> _Selection_:
╭──
Skip to main content

Autonomous Retrieval Optimization for RAG

Project description

AutoChunks

The Intelligent Data Optimization Layer for RAG Engineering

PyPI Version Documentation License

AutoChunks is a specialized engine designed to eliminate the guesswork from Retrieval-Augmented Generation (RAG). By treating chunking as an optimization problem rather than a set of heuristics, it empirically discovers the most performant data structures for your specific documents and retrieval models.

AutoChunks Architecture


🚀 Key Features

  • The Vectorized Tournament: Runs parallel searches across 15+ strategy families (Recursive, Semantic, Layout-Aware) using NumPy-accelerated simulation.
  • Adversarial Synthetic QA: Automatically generates "needle-in-a-haystack" QA pairs to test your data structure against real-world search intent.
╰──
> _Data shown_:
╭──
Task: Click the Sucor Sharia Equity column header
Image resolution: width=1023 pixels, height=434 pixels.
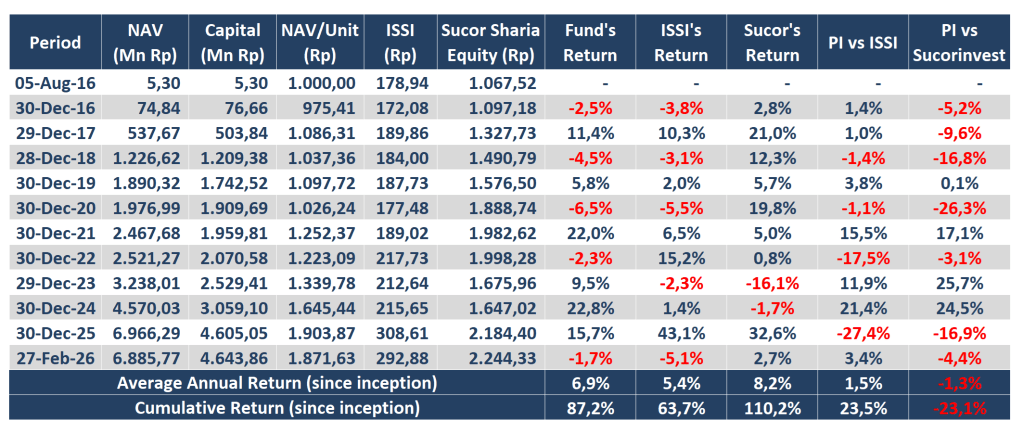Action: tap(488, 42)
╰──
> _Problems to work on_:
a - Please reproduce the AutoChunks description from "The Intelligent Data" up to and including "using NumPy-accelerated simulation.".
b - In the AutoChunks description, how many strategy families does the Vectorized Tournament search across?

> _Answers below_:
a -
The Intelligent Data Optimization Layer for RAG Engineering

PyPI Version Documentation License

AutoChunks is a specialized engine designed to eliminate the guesswork from Retrieval-Augmented Generation (RAG). By treating chunking as an optimization problem rather than a set of heuristics, it empirically discovers the most performant data structures for your specific documents and retrieval models.

AutoChunks Architecture


🚀 Key Features

  • The Vectorized Tournament: Runs parallel searches across 15+ strategy families (Recursive, Semantic, Layout-Aware) using NumPy-accelerated simulation.

b - 15+ strategy families.